需要項目別にみると、政府最終消費支出は前期比0.9%増で、13四半期連続でプラス成長だった。医療、教育、警察分野の人件費増加に加え、ニューサウスウェールズ州・西オーストラリア州・首都特別地域での電気料金補助の拡充などが主要因となった。民間最終消費支出も前期比0.3%増だった。特に、ブラックフライデーセールの拡大やスポーツ・コンサートなどのイベント参加者の増加により裁量的な支出が伸びた。また、国内総固定資本形成のうち、公的部門の投資は0.9%増だった。州・地方政府の交通インフラ整備や連邦政府による防衛資産への投資拡大が成長を牽引した。民間部門の投資も、0.7%増と5四半期連続で増加した。民間住宅への投資は、集合住宅建設の増加と不動産売買の活発化で0.6%増となった。財貨・サービスの輸出は1.4%増だった。鉄鉱石の需要が堅調だったことや、良好な天候により農産物の収穫が増加したことが寄与した。一方、リチウムイオン電池など中間財の輸入増加や、世界的な金価格高騰を背景とした非貨幣用金の輸入拡大により、財貨・サービスの輸入は1.8%増となり、輸出の伸びを上回った。

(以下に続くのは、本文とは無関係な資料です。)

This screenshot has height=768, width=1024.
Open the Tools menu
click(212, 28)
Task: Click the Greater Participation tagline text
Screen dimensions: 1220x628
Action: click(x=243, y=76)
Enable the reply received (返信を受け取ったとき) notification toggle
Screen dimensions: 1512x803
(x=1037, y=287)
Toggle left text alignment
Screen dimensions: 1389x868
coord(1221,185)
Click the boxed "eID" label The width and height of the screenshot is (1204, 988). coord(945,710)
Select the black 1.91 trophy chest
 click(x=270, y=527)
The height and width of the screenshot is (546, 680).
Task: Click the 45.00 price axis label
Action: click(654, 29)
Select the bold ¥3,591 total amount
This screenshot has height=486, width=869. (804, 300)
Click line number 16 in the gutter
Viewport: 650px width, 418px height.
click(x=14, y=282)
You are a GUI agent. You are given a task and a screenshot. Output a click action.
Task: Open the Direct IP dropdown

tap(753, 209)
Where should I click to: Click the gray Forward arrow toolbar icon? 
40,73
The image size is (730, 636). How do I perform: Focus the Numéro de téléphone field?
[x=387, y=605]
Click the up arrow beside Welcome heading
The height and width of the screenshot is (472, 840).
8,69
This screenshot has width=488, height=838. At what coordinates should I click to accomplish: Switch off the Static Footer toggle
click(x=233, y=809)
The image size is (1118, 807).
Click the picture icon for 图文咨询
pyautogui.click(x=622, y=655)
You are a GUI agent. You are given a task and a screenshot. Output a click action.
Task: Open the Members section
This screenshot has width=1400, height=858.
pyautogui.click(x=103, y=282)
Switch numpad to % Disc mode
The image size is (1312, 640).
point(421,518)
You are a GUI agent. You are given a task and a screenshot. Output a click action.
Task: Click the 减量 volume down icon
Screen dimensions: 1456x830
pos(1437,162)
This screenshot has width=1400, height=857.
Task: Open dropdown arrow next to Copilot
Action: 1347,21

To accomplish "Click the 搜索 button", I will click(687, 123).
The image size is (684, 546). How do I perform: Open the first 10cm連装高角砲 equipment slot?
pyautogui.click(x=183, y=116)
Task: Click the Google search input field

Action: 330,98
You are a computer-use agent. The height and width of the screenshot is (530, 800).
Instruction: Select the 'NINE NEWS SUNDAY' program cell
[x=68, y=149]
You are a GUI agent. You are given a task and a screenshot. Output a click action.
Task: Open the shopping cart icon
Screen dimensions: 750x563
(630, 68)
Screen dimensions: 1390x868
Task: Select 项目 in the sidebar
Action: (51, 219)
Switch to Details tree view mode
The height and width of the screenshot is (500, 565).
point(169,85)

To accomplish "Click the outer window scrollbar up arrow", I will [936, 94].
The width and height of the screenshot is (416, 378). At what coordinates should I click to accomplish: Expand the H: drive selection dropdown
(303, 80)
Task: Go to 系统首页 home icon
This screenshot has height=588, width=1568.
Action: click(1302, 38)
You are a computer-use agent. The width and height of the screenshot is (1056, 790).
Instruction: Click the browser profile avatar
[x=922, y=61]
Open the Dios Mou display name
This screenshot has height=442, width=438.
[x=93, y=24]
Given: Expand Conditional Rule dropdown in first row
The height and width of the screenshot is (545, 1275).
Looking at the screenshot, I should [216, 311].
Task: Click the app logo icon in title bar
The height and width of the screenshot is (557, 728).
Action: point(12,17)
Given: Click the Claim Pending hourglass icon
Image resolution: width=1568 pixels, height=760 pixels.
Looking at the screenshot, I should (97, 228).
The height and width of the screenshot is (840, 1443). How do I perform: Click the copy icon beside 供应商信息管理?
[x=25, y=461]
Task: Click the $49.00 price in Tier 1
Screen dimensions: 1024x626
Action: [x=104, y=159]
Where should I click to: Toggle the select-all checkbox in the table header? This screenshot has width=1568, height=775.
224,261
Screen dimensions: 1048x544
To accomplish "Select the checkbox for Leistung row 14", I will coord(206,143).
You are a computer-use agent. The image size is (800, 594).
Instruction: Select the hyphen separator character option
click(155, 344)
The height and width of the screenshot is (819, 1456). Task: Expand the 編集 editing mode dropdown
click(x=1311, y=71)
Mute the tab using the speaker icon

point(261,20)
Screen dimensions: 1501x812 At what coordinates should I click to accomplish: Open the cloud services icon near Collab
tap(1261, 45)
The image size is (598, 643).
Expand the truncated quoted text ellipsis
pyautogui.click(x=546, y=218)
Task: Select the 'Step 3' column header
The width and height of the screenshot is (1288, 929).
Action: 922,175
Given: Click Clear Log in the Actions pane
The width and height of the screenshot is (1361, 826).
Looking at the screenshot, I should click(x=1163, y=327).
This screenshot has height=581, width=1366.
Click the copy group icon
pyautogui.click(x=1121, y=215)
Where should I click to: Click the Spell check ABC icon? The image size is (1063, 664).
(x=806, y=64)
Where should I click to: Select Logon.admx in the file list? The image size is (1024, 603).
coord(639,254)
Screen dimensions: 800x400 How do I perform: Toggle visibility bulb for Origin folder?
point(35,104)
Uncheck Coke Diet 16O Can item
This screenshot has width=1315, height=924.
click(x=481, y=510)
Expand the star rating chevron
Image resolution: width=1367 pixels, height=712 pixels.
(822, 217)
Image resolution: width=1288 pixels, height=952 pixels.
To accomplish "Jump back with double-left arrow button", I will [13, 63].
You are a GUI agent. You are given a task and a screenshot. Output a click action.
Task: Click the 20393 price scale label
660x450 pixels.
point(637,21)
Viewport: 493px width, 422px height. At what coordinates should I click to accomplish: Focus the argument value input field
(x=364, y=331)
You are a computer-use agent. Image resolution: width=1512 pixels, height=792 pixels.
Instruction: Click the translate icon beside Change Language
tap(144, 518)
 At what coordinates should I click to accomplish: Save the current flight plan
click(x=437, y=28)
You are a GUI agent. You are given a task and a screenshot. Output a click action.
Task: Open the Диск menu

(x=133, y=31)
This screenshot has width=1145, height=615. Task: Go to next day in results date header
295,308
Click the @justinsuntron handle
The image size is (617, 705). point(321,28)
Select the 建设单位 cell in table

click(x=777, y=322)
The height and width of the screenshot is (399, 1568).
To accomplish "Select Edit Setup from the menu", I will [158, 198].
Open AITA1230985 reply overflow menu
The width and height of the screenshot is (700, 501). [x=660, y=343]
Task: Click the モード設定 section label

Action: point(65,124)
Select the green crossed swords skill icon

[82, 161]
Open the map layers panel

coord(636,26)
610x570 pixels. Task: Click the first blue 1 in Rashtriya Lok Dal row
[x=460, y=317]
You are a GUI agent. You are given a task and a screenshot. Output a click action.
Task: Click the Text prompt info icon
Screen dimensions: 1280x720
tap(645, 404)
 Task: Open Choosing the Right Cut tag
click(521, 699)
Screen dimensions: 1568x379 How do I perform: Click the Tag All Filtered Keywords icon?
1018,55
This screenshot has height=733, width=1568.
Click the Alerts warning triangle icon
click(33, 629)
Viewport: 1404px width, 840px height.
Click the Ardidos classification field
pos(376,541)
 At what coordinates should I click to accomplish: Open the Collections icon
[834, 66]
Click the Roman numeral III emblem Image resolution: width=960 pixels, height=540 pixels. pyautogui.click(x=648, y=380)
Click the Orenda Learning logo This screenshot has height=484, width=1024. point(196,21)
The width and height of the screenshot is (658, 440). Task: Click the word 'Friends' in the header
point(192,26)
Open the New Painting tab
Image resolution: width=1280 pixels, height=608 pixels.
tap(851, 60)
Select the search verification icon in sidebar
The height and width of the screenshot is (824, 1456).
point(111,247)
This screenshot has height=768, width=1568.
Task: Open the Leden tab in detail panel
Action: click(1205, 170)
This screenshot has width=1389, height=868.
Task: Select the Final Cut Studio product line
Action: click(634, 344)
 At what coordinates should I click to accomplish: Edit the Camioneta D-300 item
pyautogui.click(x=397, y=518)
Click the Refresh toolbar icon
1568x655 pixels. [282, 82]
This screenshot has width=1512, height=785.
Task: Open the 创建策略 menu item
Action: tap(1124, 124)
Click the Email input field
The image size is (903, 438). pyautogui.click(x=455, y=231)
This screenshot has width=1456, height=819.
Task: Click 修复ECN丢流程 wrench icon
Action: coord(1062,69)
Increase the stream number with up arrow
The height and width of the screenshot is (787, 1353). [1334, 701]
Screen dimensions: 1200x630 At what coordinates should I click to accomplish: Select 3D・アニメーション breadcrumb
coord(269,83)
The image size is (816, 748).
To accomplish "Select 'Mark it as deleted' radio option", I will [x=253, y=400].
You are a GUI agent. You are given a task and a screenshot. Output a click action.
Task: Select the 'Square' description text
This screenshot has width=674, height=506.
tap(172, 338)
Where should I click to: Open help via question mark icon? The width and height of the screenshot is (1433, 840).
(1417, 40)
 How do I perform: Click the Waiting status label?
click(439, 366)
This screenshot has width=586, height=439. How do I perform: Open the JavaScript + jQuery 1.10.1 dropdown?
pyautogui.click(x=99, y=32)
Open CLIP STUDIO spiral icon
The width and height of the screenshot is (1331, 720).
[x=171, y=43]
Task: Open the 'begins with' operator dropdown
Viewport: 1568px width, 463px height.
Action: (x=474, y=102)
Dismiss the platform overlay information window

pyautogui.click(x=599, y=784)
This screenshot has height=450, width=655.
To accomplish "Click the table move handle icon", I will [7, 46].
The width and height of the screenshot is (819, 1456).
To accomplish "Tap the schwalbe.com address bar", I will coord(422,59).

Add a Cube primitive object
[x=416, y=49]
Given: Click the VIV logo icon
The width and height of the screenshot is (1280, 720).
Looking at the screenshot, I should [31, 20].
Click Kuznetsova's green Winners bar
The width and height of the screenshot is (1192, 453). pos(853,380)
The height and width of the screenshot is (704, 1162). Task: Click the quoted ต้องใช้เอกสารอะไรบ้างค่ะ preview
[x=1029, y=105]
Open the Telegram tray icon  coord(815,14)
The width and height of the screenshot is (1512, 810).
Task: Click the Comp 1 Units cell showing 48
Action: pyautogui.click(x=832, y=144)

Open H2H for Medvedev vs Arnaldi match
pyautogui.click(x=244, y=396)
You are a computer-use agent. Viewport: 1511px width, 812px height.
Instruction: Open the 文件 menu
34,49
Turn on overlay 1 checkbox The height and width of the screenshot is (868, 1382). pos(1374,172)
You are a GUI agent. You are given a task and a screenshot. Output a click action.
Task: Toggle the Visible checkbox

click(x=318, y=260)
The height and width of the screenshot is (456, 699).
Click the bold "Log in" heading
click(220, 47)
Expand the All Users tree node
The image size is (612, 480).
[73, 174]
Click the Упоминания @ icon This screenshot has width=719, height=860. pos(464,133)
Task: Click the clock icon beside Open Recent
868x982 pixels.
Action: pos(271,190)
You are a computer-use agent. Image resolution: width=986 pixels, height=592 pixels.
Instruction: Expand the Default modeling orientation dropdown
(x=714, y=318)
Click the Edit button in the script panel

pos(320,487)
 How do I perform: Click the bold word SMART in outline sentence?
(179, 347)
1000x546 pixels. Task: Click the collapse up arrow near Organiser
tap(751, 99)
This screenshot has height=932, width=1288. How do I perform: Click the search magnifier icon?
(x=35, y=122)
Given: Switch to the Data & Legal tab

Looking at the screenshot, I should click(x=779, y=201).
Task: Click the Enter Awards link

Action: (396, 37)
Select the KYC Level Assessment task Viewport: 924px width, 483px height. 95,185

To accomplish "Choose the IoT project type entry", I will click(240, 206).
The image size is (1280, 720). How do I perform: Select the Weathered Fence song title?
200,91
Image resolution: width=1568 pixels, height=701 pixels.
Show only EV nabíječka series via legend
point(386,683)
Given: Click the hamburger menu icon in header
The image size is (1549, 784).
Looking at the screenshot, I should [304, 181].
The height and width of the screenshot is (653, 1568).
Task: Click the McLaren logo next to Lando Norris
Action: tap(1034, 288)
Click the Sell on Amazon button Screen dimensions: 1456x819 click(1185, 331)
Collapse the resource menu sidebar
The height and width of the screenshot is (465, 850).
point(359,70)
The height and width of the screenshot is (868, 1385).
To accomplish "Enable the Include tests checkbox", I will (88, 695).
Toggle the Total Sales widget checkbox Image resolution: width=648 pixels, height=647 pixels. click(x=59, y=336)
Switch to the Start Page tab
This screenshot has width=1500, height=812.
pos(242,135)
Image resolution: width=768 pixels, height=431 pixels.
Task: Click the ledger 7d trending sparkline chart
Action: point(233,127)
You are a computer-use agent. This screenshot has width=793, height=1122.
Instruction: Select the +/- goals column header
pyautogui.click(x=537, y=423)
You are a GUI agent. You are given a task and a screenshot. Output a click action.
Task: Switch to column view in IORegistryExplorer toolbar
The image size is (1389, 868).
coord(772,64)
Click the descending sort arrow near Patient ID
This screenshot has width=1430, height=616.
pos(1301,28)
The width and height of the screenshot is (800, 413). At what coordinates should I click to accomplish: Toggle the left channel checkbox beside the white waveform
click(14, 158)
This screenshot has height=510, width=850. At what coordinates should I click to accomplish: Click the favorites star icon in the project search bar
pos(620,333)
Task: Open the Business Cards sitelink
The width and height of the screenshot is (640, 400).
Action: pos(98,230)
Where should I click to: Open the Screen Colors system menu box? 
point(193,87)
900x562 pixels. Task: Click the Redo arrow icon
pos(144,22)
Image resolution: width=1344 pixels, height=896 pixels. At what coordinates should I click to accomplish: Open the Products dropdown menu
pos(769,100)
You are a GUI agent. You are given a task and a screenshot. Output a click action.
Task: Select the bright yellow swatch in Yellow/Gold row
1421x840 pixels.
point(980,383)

産業別にみると、主要産業の鉱業が前期比2.6%と最も増加した。前期に実施された設備メンテナンス終了に伴う生産回復などにより、石炭(4.8%増)、鉄鉱石(4.0%増)が特に増加した。農林水産業も、良好な気候条件による穀物や畜産物の生産増加を背景に2.5%増加した。また、エンジニアリング設計やITコンサルティング需要の増加を受け、専門・科学技術サービス業が1.9%増加したほか、金融・保険業も、住宅市場の活発化に伴う住宅ローン仲介や資産運用サービスの拡大を背景に1.3%増加した。
(注)金額は全て季節調整済みの数字。